> Provided text:

+++++

Stephanie Riggs reflects on her parents as grandparents.
My grandparent’s felt like the icing on the cake of life to my sisters and me. Grandma’s secret code wink meant a beeline to our pre-determined hiding spot to uncover a stack of brightly colored Peeps in all of their sugary glory! God knows how much I loved that woman! You see my grandmother just knew what my mother didn’t. We LOVED junk food.
Ok. We did. We were little kids. So grandma just worked around the system and my childhood was literally and figuratively sweeter for it. My mother was strict, she had lists and limits and rules. You know important parenting stuff. But grandma well, she didn’t. It was wagon rides around the neighborhood, long backrubs until I fell asleep, and bowls of fresh fruit around the pool when Mom was watching and then endless bowls of candy at her place when Mom was gone. Grandma had the time, smiles and patience my parents didn’t. My dad worked so hard and so did my mom. So grandma was there and all the goodness that came with her. My grandpa taught me to golf, he opened my first bank account and gave me my first checkbook. He would sometimes spot-check our balances and if everything looked in order he would add one hundred dollars to the account. Easiest money a kid could make. They both made us feel loved, special and acknowledged.

+++++

> Raw data:
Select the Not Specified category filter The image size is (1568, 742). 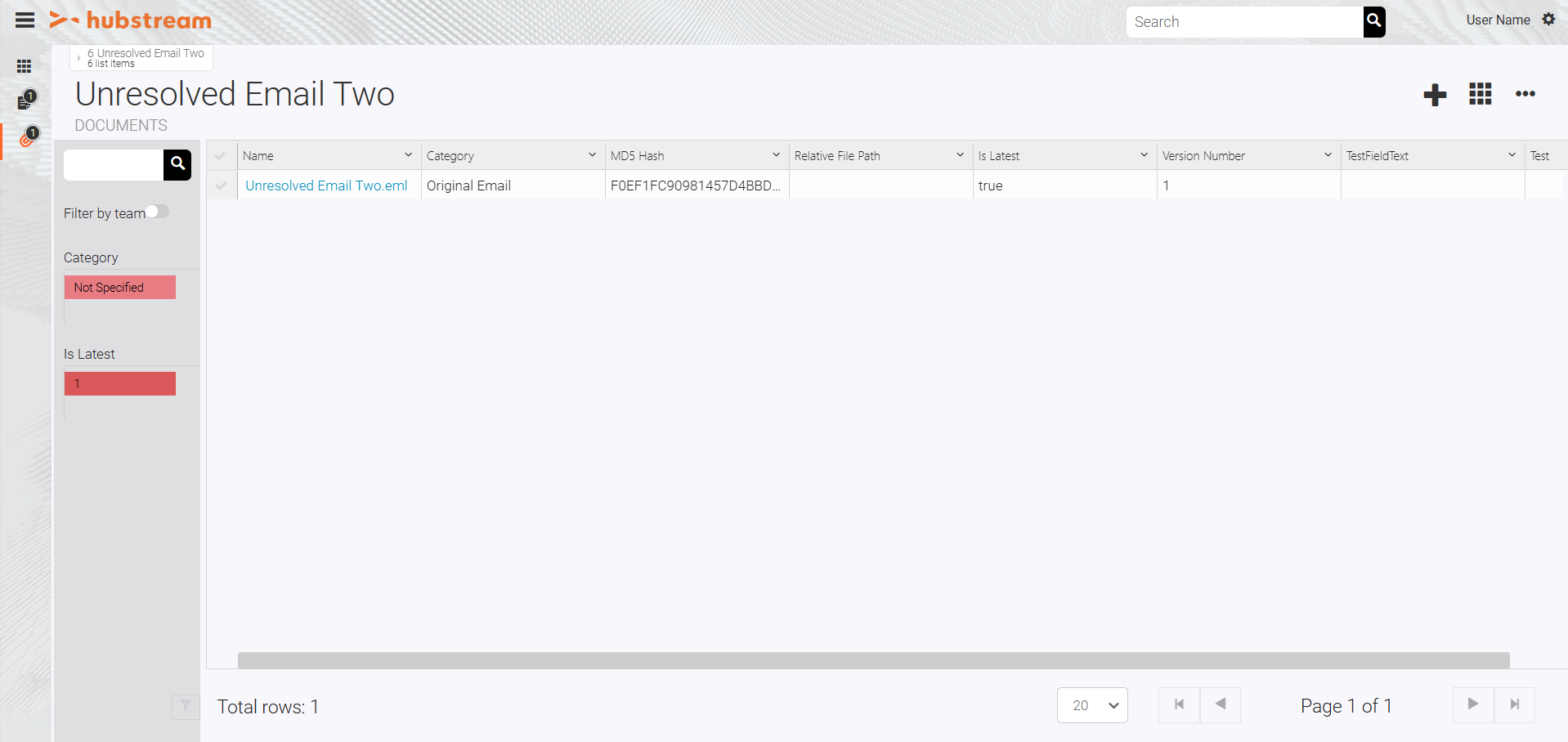pos(120,288)
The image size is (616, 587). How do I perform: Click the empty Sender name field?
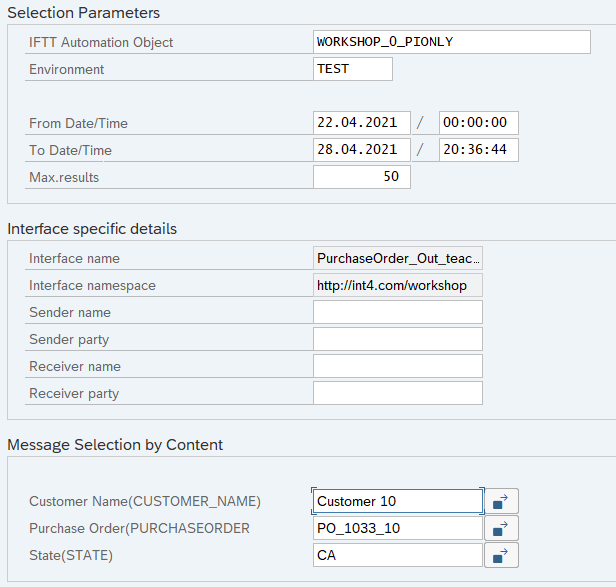point(397,312)
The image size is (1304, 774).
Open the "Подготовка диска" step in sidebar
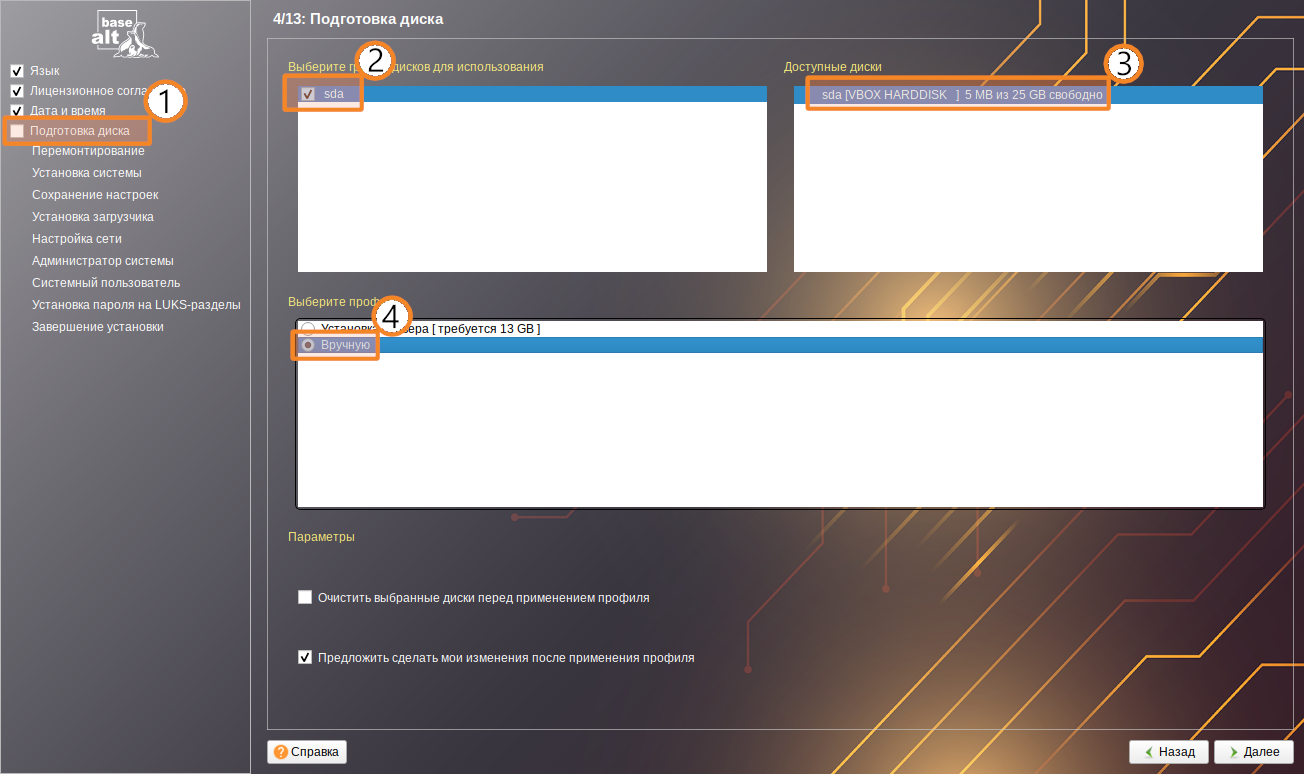[x=79, y=131]
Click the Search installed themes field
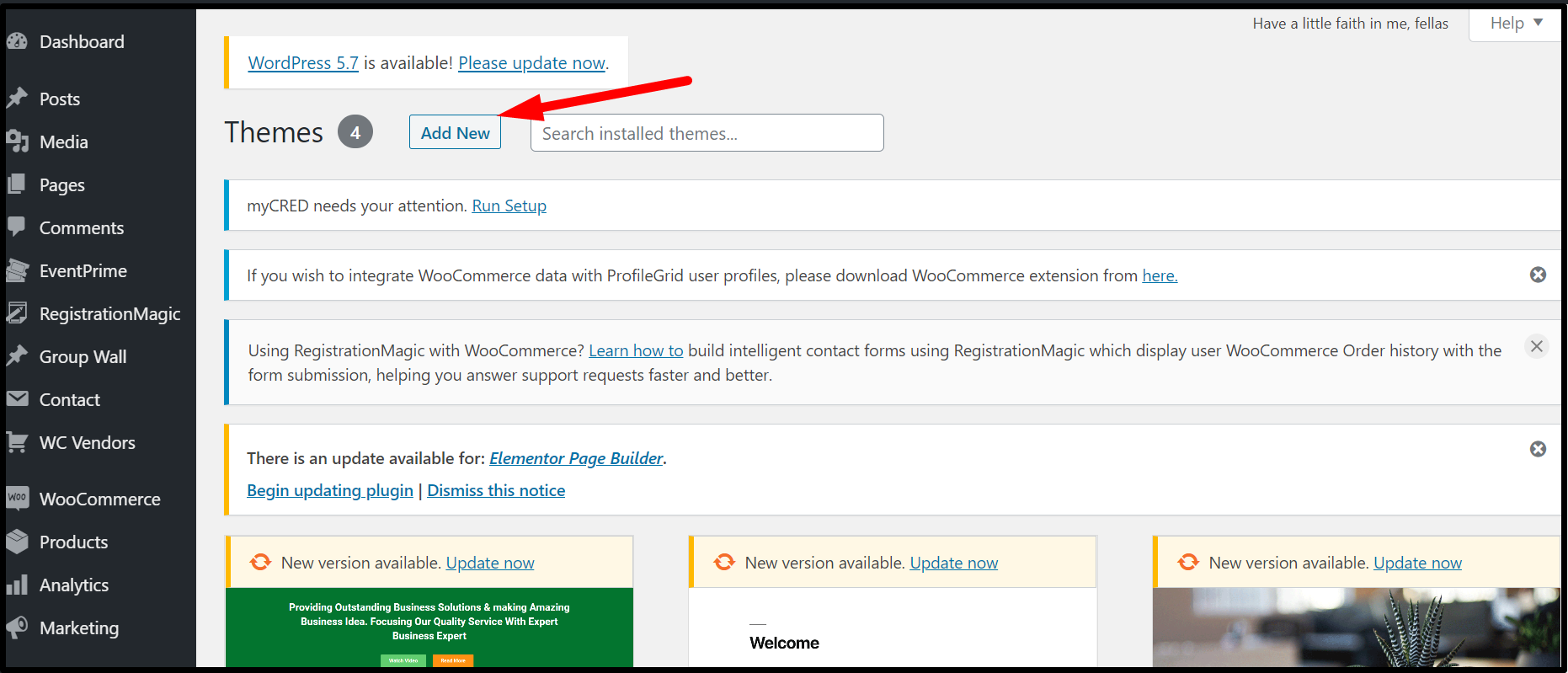 click(x=707, y=133)
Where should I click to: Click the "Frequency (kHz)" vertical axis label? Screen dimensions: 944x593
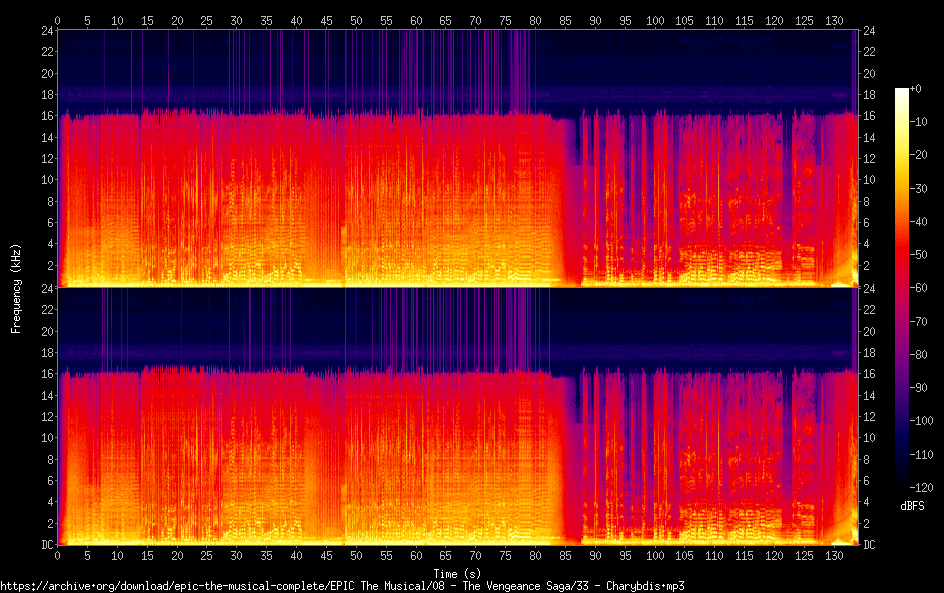[16, 287]
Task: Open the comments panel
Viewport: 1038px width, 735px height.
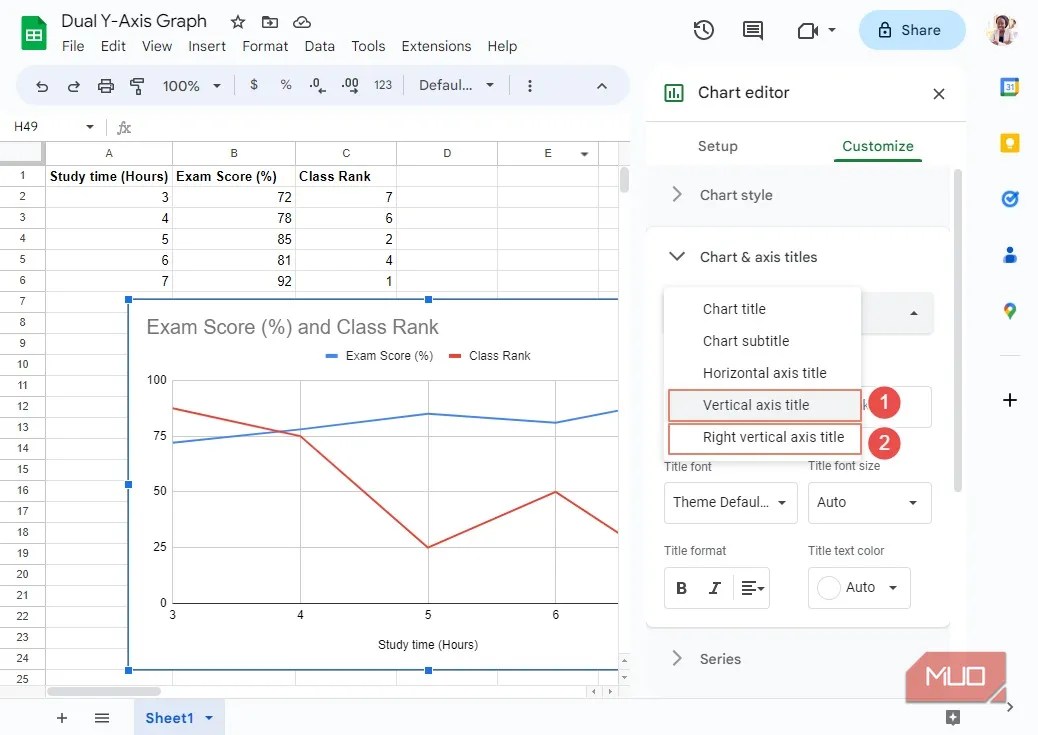Action: pos(753,30)
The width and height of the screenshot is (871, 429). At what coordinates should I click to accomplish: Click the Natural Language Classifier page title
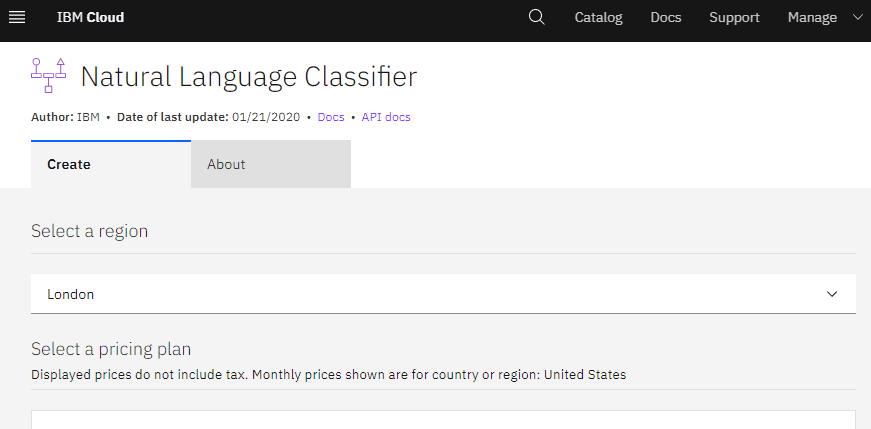[249, 77]
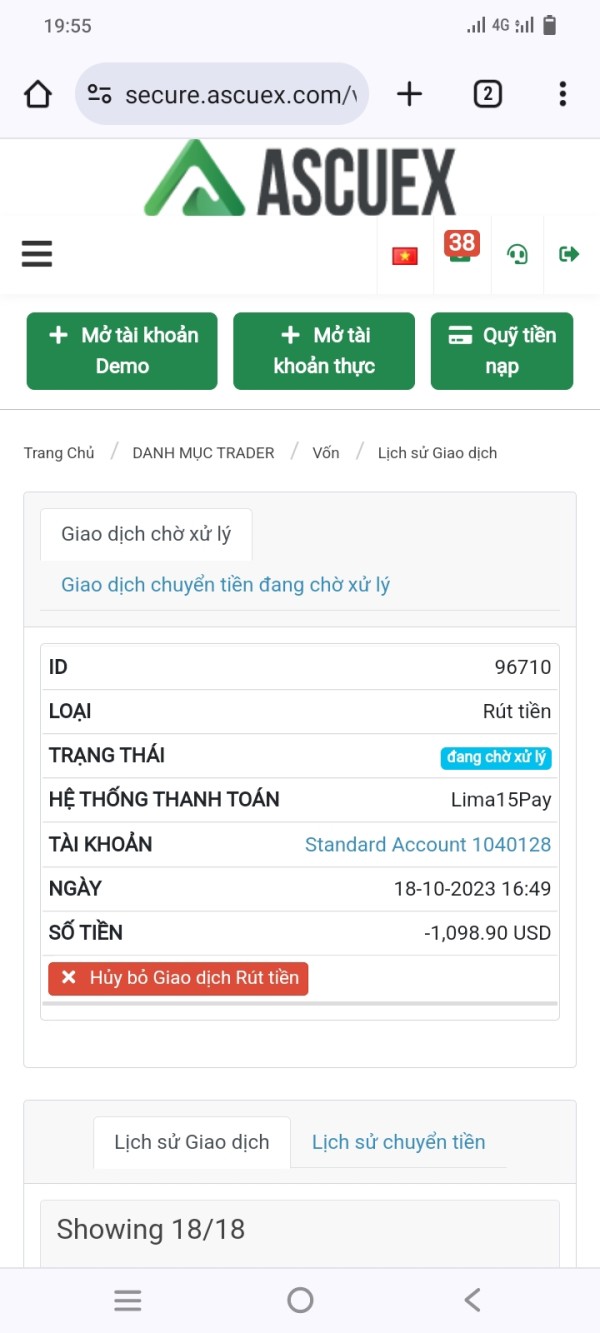Screen dimensions: 600x1333
Task: Switch to Lịch sử chuyển tiền tab
Action: tap(398, 1142)
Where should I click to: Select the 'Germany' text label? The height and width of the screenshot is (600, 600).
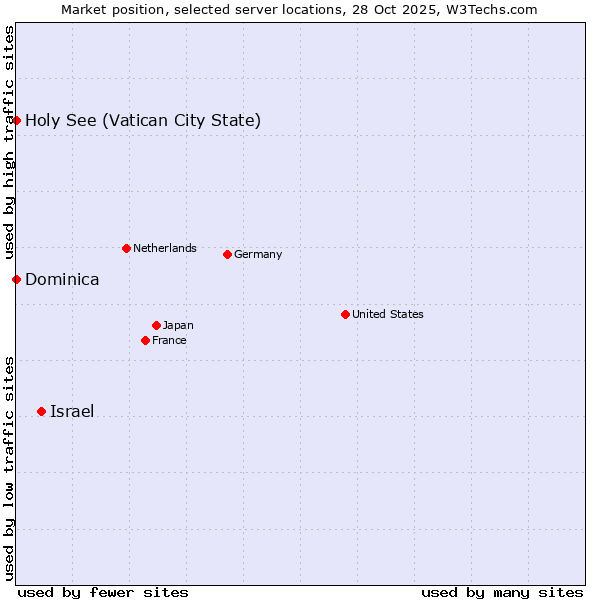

+++++

> Work task A: According to the grandparents essay, why did the grandmother work around the mother's rules about sweets? Answer in one to three sentences.
> Work task B: Carry on the grandparents essay from its last sentence.
The items have no connection to the grandparents essay.

> Answer A: The grandmother knew what the mother didn't: the children, being little kids, loved junk food. So she worked around the mother's strict lists, limits and rules and slipped them sweets such as the Peeps at the hidden spot.

> Answer B:
Those were my mom’s parents. My dad’s father never got to know us. My grandfather Riggs was Colliers, Life, Time and Look magazine’s All-American guard. We still have his contract for him to play with the Green Bay Packers in 1940. But he never got to play. Instead of heading off to Green Bay, Noble Riggs entered the war as an officer and became a highly decorated Green Beret, serving Special Forces in Vietnam, and World War II. He earned a legion of merit, two silver stars, four bronze stars – two with Valor, meaning his men saw him risk his life in battle; six purple hearts after being wounded in combat, and campaign and commendation medals for 30 years of service. He was a Lt. Colonel with the regular army and a commission awarded by President Harry Truman. My tough grandpa was back on the battlefield in 1942, three weeks after being shot in Africa in his left leg seven times by machine gun fire. I met him a few times when I was a little girl but he died of a heart attack and his wife died of breast cancer so I never knew them.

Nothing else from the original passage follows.